When you wear it for a day. For longer periods one also needs to be trained to take care of the PPE. Cleaning, storage, retc.
Half the population have IQ less than 100. You are going to set up training stations or the PPE will fail soon for a large percentage of population.
Mild soap and water can be used to clean the seal, and that’s it. Anyone can do that without any special training.
The thoughts in the section about vaccine-only zones is something that I haven’t really heard discussed seriously before, but which I think there should be more of a conversation about.

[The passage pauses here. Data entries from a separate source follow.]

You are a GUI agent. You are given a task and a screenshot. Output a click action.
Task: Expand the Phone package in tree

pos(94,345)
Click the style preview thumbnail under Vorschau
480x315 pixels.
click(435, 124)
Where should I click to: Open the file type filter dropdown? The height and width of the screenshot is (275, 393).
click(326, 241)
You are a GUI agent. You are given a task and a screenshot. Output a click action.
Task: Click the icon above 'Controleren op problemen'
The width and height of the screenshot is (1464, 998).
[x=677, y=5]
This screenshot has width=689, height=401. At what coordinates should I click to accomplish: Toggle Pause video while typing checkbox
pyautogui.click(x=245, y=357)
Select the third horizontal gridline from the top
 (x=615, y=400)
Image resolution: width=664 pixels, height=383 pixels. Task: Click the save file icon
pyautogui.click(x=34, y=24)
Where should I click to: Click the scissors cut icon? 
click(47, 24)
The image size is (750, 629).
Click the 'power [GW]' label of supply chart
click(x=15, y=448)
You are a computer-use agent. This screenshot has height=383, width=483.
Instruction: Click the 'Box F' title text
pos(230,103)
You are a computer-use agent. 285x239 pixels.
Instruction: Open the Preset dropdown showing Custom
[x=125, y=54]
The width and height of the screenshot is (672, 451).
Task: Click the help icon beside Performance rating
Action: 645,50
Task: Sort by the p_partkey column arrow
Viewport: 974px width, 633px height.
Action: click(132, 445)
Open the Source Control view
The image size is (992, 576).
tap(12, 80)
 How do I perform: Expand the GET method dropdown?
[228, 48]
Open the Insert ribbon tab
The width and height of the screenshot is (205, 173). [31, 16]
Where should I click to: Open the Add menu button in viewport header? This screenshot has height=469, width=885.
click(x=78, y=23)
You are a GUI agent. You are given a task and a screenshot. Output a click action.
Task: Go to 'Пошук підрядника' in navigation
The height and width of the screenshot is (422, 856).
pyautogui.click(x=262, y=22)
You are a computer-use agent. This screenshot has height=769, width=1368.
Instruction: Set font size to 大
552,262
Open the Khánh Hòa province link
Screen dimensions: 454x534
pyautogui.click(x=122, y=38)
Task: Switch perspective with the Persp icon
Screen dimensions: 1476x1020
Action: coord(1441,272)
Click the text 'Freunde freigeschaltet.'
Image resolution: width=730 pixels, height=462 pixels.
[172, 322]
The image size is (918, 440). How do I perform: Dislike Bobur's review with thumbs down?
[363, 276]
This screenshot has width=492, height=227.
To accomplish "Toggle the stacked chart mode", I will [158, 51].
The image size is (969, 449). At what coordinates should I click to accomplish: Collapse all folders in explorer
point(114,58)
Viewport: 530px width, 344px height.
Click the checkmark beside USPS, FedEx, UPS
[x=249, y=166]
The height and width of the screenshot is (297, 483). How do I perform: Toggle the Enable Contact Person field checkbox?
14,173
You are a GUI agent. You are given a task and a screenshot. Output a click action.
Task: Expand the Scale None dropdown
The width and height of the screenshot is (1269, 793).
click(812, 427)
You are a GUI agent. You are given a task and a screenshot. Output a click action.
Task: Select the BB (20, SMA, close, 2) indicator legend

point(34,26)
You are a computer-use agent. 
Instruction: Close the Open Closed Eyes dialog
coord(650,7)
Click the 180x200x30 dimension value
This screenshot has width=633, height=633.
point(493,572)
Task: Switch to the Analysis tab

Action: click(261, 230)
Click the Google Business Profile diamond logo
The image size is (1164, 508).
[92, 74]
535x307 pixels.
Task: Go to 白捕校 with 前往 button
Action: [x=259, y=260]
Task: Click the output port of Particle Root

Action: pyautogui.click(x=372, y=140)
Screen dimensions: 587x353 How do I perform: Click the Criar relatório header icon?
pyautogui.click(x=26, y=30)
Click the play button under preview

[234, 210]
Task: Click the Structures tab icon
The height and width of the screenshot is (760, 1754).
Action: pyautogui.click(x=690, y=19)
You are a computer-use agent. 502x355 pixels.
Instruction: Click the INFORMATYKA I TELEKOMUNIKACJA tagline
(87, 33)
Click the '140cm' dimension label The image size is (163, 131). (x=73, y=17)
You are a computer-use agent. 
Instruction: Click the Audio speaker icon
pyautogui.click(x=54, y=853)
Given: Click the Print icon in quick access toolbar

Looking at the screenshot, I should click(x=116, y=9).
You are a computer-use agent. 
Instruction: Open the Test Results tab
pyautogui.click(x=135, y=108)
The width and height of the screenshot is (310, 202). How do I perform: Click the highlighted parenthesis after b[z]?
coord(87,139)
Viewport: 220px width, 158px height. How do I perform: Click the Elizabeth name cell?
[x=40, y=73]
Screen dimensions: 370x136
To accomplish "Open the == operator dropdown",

As far as what I say about the FDA, there probably isn’t anything useful there that hasn’t already been said by Scott Alexander or Zvi M., and I’m sure they say it much better than I did; but I do think improving the role the FDA plays, and giving people more ability to make their own decisions regarding medicine (while making sure they are aware of scientific consensus, and scaling difficulty in proportion to the consensus), is vital to bringing an end to the mess we are currently in.
I don’t understand why vaccinated people should prefer not being close to unvaccinated people.
Vaccines provide a high, but imperfect, degree of immunity, so vaccinated people are still at risk of getting sick from unvaccinated people. In a vaccine-only environment, you both are surrounded by people who are much less likely to get infected, and less likely to transmit if they do.
Vaccinated people are also at risk from other vaccinated people. If vaccinated people are careless and engage in many high risk activities in the enclosed environment, the advantages of vaccination will be reduced.